**Your task**: Somewhere below is a line with "Write a review (144, 1231)" and, later, a line with "İşçilərin 456 min"; repeat those two lines and all the lines between them, exactly as they are.

Stored records
******************************
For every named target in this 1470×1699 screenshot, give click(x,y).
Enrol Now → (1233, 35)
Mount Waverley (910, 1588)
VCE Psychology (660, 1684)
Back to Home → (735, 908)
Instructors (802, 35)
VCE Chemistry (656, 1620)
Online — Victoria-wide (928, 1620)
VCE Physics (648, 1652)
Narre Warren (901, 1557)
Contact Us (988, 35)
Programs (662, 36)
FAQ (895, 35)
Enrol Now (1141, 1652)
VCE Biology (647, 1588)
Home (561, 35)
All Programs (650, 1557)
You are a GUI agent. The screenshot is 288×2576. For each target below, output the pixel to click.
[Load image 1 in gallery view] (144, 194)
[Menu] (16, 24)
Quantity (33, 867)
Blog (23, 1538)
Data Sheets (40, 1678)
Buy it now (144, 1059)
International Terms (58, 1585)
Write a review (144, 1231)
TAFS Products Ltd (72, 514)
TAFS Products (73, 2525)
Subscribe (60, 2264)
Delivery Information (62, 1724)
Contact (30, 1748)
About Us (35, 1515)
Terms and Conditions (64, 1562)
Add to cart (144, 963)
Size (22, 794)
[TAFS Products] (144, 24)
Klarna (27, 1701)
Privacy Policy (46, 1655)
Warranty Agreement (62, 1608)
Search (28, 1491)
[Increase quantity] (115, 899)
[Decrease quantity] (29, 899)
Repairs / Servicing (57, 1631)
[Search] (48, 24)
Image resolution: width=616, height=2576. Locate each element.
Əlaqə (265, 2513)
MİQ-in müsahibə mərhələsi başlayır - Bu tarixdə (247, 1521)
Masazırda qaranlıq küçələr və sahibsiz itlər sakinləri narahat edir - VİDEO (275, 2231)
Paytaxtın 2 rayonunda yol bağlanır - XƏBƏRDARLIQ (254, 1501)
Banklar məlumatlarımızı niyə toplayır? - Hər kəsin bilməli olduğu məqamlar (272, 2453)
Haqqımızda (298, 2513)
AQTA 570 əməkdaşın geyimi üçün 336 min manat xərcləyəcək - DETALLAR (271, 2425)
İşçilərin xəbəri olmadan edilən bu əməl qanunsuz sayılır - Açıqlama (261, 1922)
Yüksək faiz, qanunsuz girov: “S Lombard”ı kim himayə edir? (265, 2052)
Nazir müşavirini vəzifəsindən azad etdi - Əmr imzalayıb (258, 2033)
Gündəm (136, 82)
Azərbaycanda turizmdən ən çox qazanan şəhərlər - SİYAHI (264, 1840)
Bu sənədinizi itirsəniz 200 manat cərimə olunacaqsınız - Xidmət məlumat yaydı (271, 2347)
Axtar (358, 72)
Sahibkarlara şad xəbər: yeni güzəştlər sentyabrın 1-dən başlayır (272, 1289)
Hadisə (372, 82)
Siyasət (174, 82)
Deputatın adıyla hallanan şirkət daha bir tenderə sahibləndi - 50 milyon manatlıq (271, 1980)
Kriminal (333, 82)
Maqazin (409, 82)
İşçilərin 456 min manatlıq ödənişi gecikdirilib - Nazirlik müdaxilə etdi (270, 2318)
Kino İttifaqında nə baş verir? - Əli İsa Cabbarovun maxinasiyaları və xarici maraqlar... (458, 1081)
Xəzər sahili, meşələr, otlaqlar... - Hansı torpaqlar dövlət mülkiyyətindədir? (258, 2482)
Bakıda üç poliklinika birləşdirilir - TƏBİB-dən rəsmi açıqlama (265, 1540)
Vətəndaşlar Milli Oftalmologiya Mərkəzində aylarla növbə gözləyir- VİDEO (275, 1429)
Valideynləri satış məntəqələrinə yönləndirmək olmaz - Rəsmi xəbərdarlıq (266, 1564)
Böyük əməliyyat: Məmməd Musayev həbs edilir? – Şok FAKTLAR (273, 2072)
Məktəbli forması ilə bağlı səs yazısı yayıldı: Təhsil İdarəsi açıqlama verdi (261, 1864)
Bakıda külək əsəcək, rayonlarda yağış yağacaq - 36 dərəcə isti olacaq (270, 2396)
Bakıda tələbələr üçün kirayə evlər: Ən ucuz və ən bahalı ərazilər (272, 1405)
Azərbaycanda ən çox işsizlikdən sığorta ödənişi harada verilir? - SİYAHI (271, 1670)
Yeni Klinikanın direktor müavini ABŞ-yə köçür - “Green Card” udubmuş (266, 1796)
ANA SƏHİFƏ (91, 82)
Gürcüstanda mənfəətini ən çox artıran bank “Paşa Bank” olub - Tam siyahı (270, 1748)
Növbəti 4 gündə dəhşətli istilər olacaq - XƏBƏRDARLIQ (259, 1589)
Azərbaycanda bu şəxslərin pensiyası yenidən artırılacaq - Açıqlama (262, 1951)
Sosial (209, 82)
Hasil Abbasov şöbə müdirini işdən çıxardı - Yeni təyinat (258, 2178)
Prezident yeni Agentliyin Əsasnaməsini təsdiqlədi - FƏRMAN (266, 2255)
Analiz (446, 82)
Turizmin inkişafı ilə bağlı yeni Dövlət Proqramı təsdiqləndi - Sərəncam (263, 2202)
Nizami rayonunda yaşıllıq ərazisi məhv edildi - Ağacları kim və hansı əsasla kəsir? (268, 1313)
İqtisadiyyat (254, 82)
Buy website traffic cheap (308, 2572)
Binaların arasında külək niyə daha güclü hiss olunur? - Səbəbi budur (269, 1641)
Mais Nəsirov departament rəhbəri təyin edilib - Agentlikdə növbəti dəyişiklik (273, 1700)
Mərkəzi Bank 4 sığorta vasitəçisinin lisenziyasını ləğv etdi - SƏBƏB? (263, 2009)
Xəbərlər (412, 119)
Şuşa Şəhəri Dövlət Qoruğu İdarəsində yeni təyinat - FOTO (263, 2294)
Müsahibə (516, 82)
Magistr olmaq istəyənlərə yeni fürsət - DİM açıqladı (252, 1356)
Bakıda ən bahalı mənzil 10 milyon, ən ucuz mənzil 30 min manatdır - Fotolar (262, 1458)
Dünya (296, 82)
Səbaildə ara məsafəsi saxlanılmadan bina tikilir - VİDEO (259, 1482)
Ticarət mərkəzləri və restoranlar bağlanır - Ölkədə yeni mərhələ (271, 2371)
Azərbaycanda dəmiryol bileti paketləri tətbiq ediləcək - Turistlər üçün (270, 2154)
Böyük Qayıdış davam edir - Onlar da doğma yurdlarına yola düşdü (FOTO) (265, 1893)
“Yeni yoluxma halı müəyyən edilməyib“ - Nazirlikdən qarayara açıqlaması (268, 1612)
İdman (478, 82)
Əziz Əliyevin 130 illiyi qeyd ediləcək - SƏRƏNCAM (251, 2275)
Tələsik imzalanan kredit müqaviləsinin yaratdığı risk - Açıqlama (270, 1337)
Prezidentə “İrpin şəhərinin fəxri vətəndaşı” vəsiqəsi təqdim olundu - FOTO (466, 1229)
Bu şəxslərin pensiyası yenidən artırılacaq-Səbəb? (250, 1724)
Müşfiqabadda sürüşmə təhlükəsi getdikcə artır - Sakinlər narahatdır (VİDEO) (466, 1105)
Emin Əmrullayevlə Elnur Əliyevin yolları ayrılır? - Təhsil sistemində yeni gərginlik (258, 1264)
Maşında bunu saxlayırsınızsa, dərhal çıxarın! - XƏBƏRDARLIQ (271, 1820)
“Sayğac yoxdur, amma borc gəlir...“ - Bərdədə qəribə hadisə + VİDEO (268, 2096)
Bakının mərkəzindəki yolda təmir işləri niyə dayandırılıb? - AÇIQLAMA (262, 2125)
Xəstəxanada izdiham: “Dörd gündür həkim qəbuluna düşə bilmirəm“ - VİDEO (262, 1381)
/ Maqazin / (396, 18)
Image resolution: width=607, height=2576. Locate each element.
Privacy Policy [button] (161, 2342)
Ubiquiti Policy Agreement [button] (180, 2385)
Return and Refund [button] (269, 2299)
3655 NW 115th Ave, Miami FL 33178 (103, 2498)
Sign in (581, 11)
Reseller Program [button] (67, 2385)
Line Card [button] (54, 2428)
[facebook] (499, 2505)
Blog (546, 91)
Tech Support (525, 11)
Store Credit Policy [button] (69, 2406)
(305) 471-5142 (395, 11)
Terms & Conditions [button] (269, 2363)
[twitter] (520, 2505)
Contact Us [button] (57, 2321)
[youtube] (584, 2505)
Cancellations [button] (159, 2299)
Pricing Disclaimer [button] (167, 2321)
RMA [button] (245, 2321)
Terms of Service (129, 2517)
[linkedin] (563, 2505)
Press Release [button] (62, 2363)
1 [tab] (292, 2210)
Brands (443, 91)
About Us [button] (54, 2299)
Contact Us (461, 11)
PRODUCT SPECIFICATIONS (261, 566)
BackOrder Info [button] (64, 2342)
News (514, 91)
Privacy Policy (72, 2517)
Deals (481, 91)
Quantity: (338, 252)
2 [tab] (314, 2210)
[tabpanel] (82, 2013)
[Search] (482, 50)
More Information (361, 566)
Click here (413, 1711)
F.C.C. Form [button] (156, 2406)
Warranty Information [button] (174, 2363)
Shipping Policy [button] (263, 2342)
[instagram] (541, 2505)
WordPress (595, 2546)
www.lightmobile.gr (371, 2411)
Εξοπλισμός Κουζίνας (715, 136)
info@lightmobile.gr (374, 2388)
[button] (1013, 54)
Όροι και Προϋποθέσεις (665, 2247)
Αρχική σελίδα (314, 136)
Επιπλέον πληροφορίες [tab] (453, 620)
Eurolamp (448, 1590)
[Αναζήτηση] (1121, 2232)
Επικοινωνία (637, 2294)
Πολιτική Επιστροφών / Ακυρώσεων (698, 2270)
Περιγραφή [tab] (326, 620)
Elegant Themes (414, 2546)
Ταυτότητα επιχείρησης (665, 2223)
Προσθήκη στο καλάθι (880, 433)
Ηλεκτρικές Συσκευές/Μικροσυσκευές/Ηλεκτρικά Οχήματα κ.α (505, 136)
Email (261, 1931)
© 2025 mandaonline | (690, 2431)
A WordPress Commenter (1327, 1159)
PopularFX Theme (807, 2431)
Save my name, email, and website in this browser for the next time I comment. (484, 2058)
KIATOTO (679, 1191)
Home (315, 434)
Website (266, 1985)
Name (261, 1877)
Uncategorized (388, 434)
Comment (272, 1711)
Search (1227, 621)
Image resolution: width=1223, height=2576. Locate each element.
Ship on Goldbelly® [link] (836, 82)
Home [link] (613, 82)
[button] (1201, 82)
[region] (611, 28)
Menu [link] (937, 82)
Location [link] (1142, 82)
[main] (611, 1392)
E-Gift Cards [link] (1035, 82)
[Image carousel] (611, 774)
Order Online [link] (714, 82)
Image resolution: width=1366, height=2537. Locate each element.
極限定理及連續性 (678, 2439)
******************************
**Task answer**:
Write a review (144, 1231)
TAFS Products Ltd (72, 514)
TAFS Products (73, 2525)
Subscribe (60, 2264)
Delivery Information (62, 1724)
Contact (30, 1748)
About Us (35, 1515)
Terms and Conditions (64, 1562)
Add to cart (144, 963)
Size (22, 794)
[TAFS Products] (144, 24)
Klarna (27, 1701)
Privacy Policy (46, 1655)
Warranty Agreement (62, 1608)
Search (28, 1491)
[Increase quantity] (115, 899)
[Decrease quantity] (29, 899)
Repairs / Servicing (57, 1631)
[Search] (48, 24)
Image resolution: width=616, height=2576. Locate each element.
Əlaqə (265, 2513)
MİQ-in müsahibə mərhələsi başlayır - Bu tarixdə (247, 1521)
Masazırda qaranlıq küçələr və sahibsiz itlər sakinləri narahat edir - VİDEO (275, 2231)
Paytaxtın 2 rayonunda yol bağlanır - XƏBƏRDARLIQ (254, 1501)
Banklar məlumatlarımızı niyə toplayır? - Hər kəsin bilməli olduğu məqamlar (272, 2453)
Haqqımızda (298, 2513)
AQTA 570 əməkdaşın geyimi üçün 336 min manat xərcləyəcək - DETALLAR (271, 2425)
İşçilərin xəbəri olmadan edilən bu əməl qanunsuz sayılır - Açıqlama (261, 1922)
Yüksək faiz, qanunsuz girov: “S Lombard”ı kim himayə edir? (265, 2052)
Nazir müşavirini vəzifəsindən azad etdi - Əmr imzalayıb (258, 2033)
Gündəm (136, 82)
Azərbaycanda turizmdən ən çox qazanan şəhərlər - SİYAHI (264, 1840)
Bu sənədinizi itirsəniz 200 manat cərimə olunacaqsınız - Xidmət məlumat yaydı (271, 2347)
Axtar (358, 72)
Sahibkarlara şad xəbər: yeni güzəştlər sentyabrın 1-dən başlayır (272, 1289)
Hadisə (372, 82)
Siyasət (174, 82)
Deputatın adıyla hallanan şirkət daha bir tenderə sahibləndi - 50 milyon manatlıq (271, 1980)
Kriminal (333, 82)
Maqazin (409, 82)
İşçilərin 456 min manatlıq ödənişi gecikdirilib - Nazirlik müdaxilə etdi (270, 2318)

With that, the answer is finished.